Discovering the Gold: Remembering Our True Nature by Cultivating Mindfulness and Compassion

I remember when I was on a book tour for Radical Acceptance, one of the places I stopped was the Buddhist university, Naropa. They had a big poster with a big picture of me and, underneath the photo, the caption was: Something is wrong with me.

The Trance of Unworthiness: Forgetting Who We Are

I wrote about the Trance of Unworthiness in Radical Acceptance 14 years ago, and I’ve found, over the years, that it is still pretty much the most pervasive expression of emotional pain that I encounter in myself and in those I’ve worked with. It comes out as fear or shame —  a feeling of being flawed, unacceptable, not enough. Who I am is not okay.

A core teaching of the Buddha is that we suffer because we forget who we really are. We forget the essence — the awareness and the love that’s here — and we become caught in an identity that’s less than who we are.
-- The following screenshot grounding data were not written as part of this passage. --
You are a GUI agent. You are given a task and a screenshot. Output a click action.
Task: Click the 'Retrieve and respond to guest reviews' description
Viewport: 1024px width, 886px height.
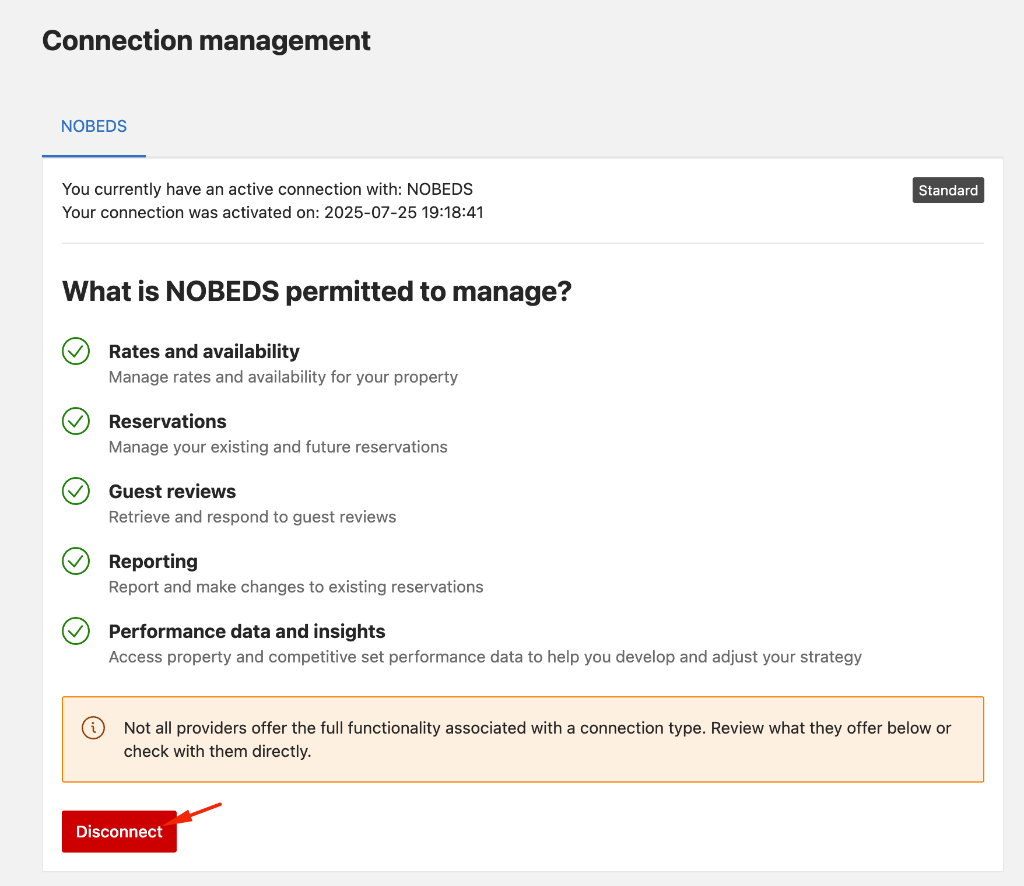[x=252, y=517]
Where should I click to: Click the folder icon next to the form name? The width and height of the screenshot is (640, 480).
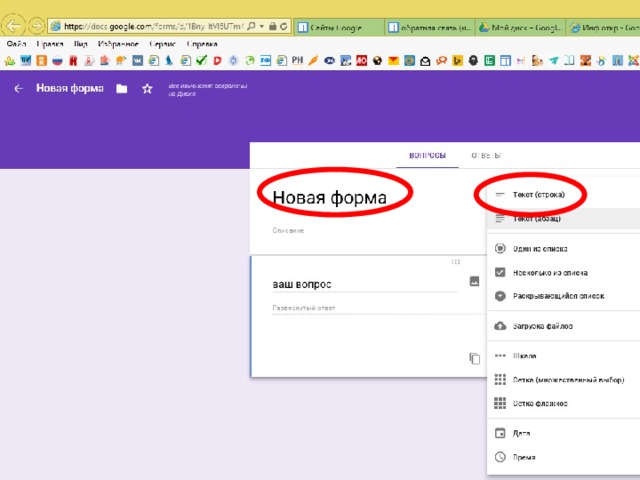(121, 89)
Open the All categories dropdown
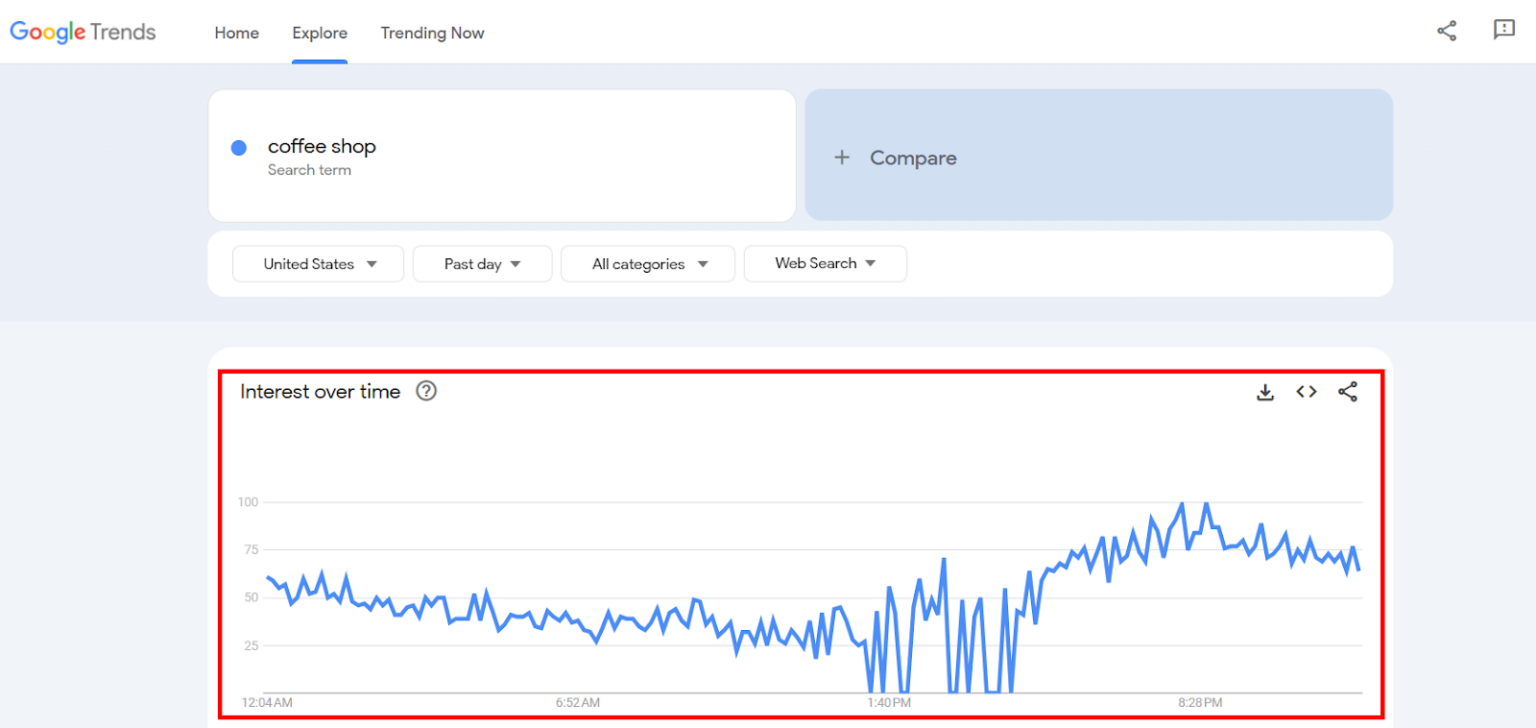The image size is (1536, 728). click(647, 263)
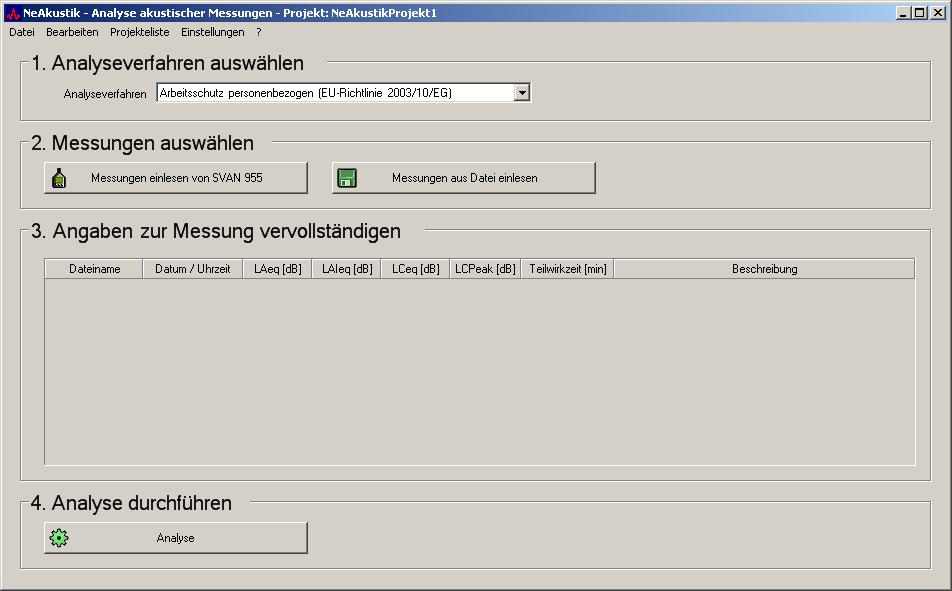952x591 pixels.
Task: Click the sound level meter icon
Action: point(59,178)
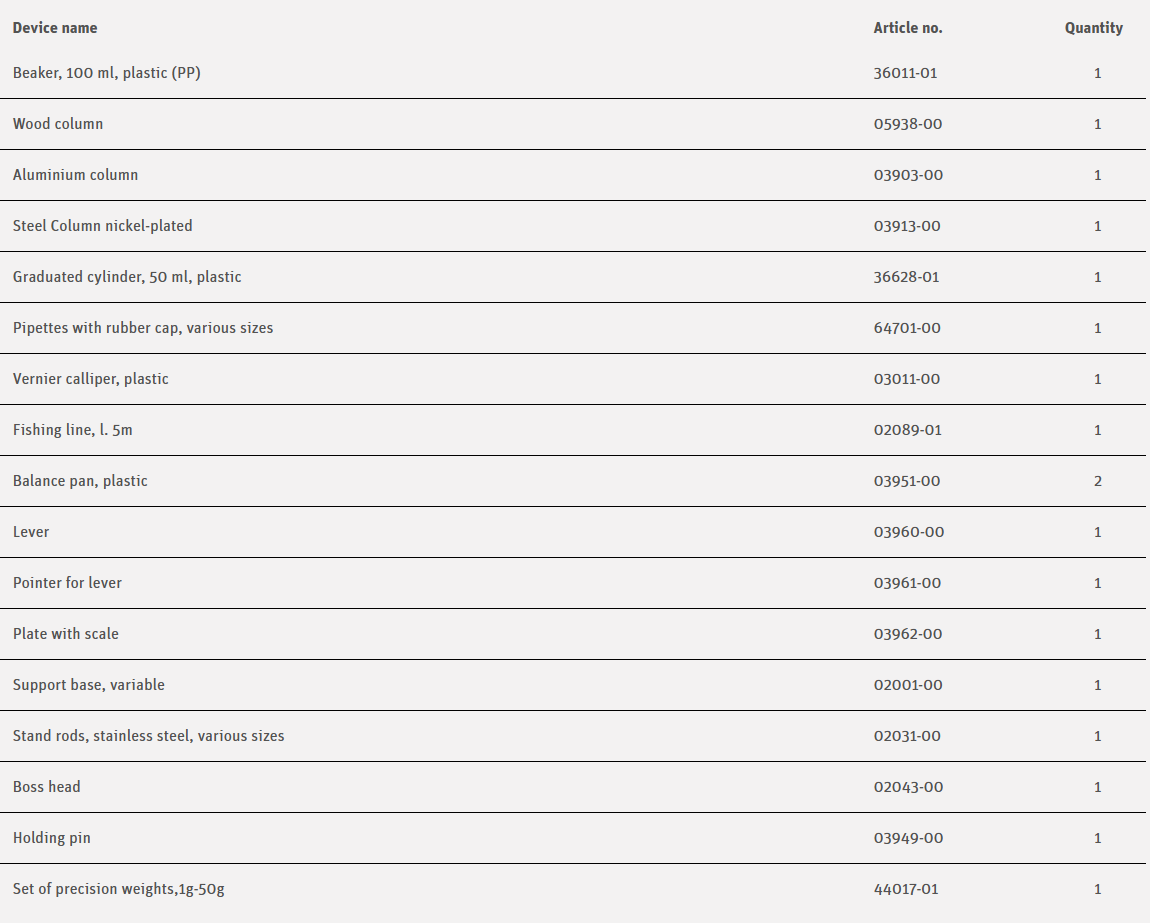Open Pipettes with rubber cap entry

tap(143, 328)
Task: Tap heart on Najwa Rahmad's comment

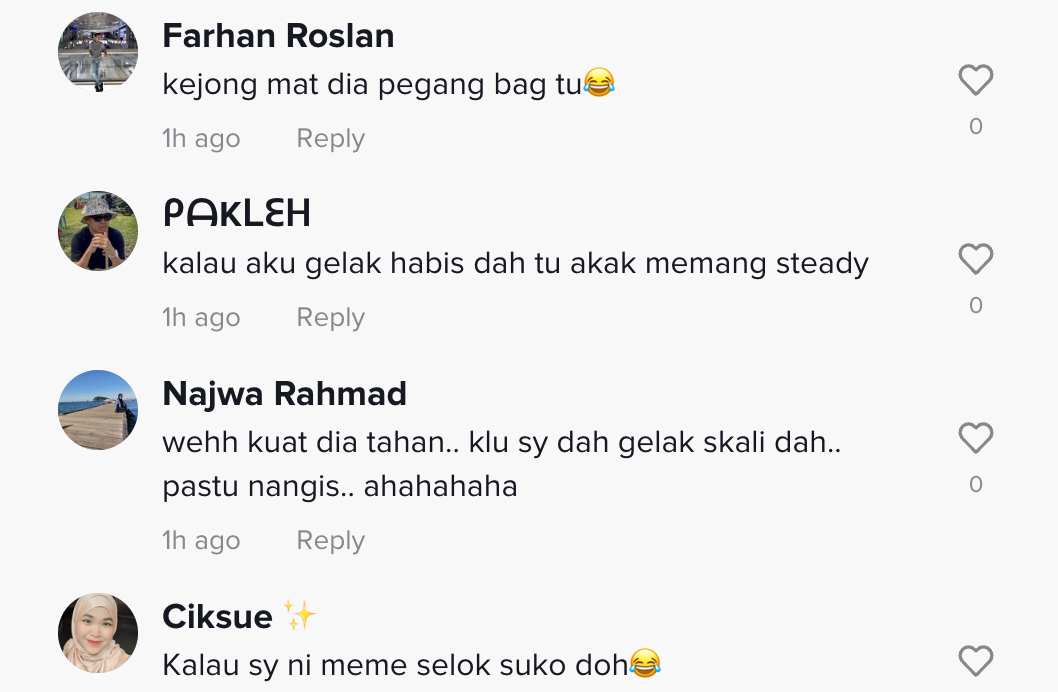Action: pyautogui.click(x=976, y=438)
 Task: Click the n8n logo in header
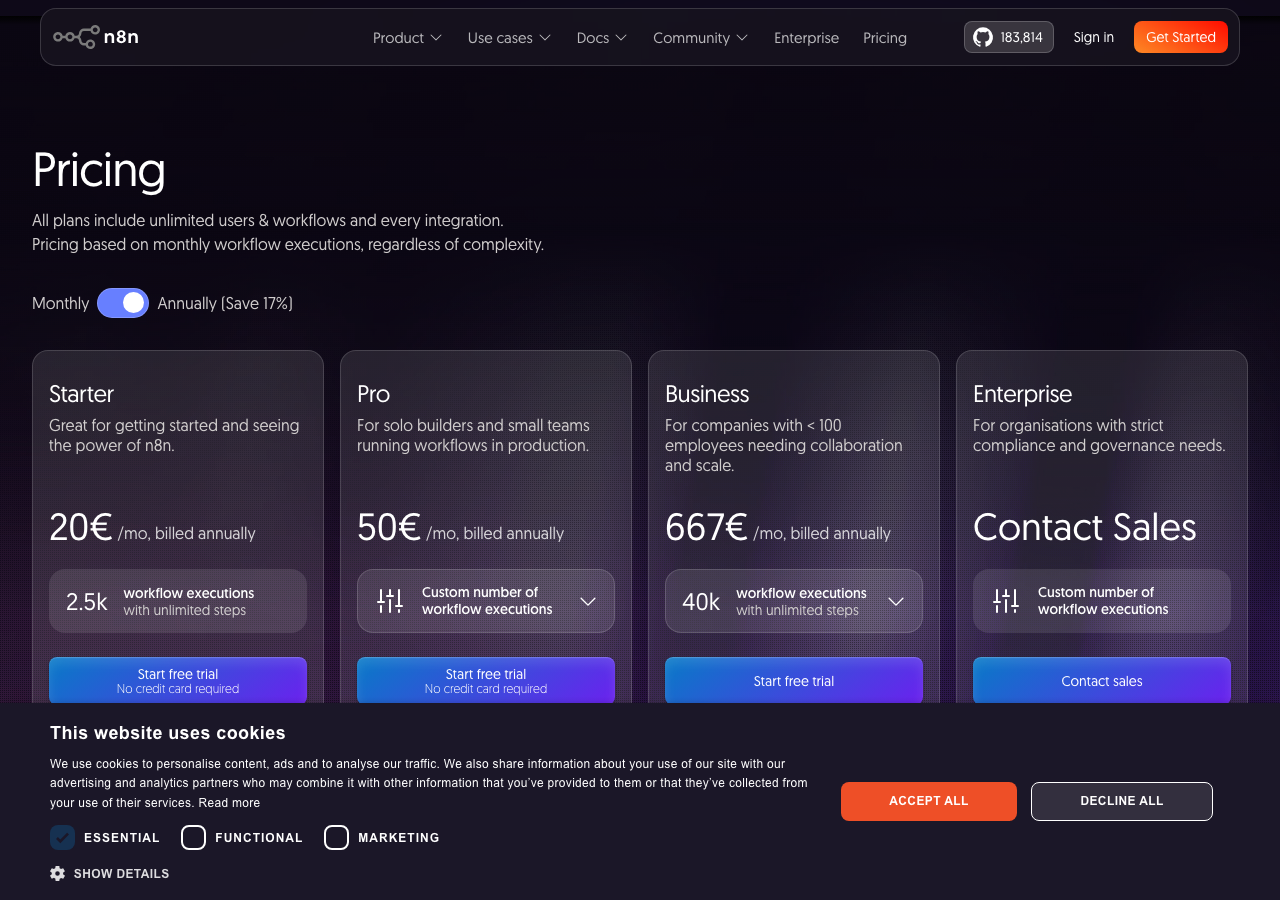96,37
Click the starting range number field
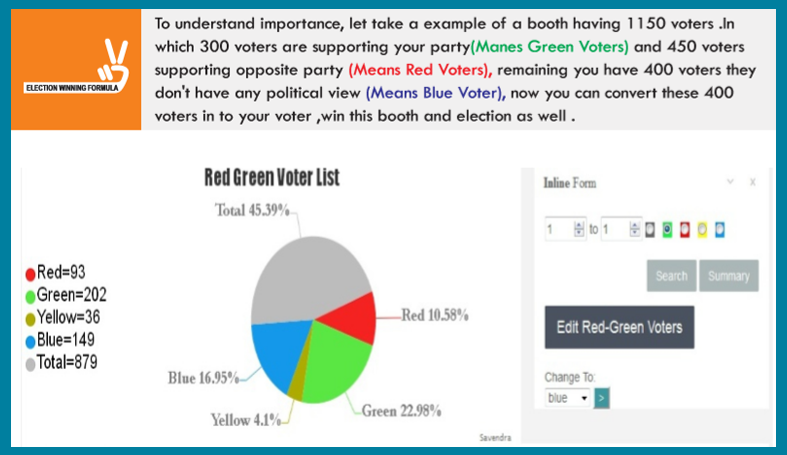 pyautogui.click(x=564, y=229)
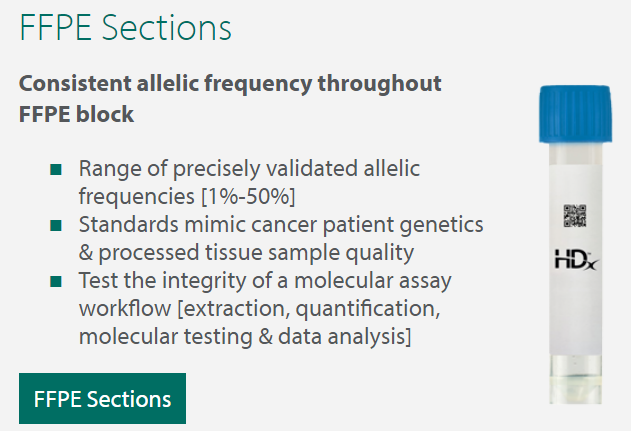Click the green FFPE Sections button
631x431 pixels.
(102, 398)
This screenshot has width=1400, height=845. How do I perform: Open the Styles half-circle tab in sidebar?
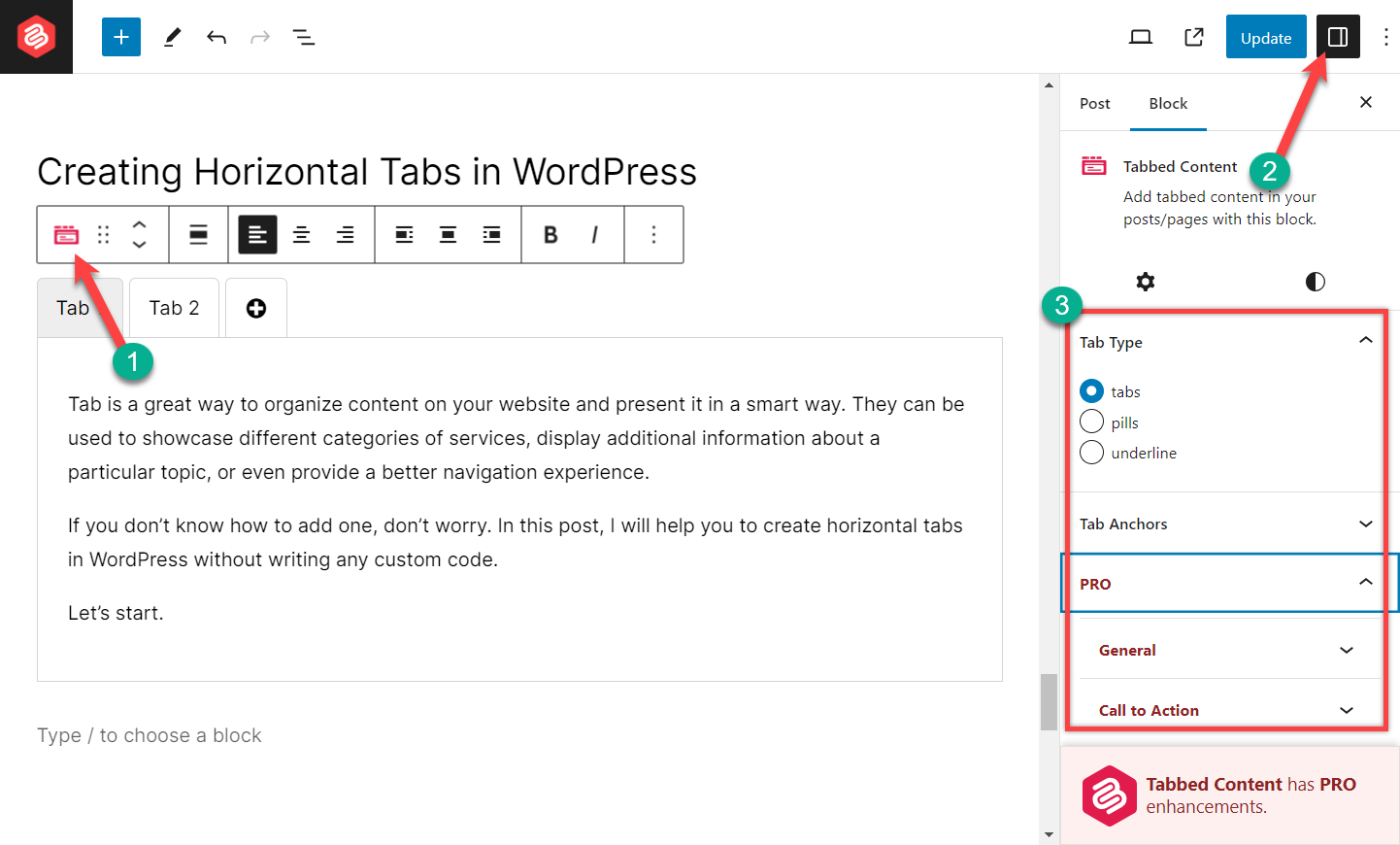[1315, 282]
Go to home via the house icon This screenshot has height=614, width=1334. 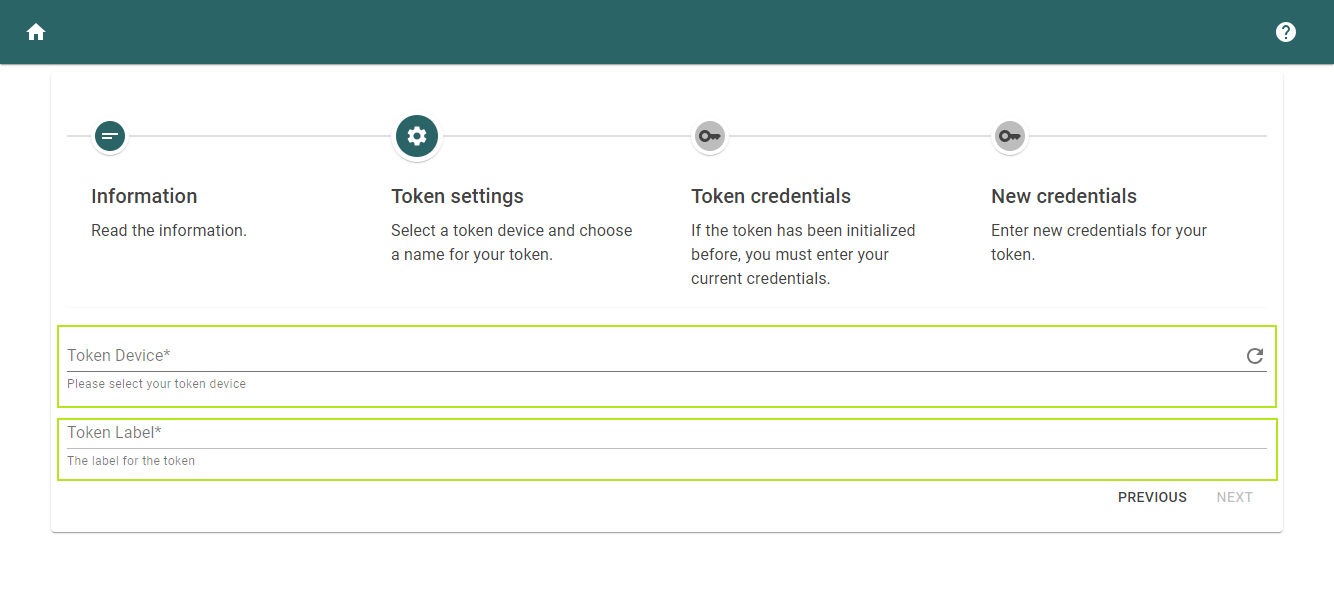[36, 32]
When we are in the trance of unworthiness, we’re not aware of how much our body, emotions, and thoughts have locked into a sense of falling short and the fear that we’re going to fail. The trance of unworthiness brings us to addictive behaviors as we try to soothe the discomfort of fear and shame. It makes it difficult to be intimate, spontaneous and real with others, because we have the sense that, even if they don’t already know, they will find out how flawed we really are. It makes it hard to take risks because we’re afraid we’re going to fall short. We can never really relax. Right in the heart of the trance, there is a need to do something to be better, to avoid the failure lurking right around the corner.

Space Suit Strategies: How We Manage in a World of Severed Belonging

Entering this world is difficult. Due to their own wounds and fears, a lack of attunement from caregivers is common. Depending on severity, this can create a core wounding of severed belonging: if I am not enough or if I fail, I won’t belong anymore. It starts early, and we internalize the messages relayed through our families: Here is how you need to be to be respected and/or loved.

In order to navigate this difficult environment, we don spacesuits — our ego survival strategies — to make it through. The suffering is that we become identified with the spacesuit and forget who is looking through the mask. We forget the tender heart that longs to love without holding back.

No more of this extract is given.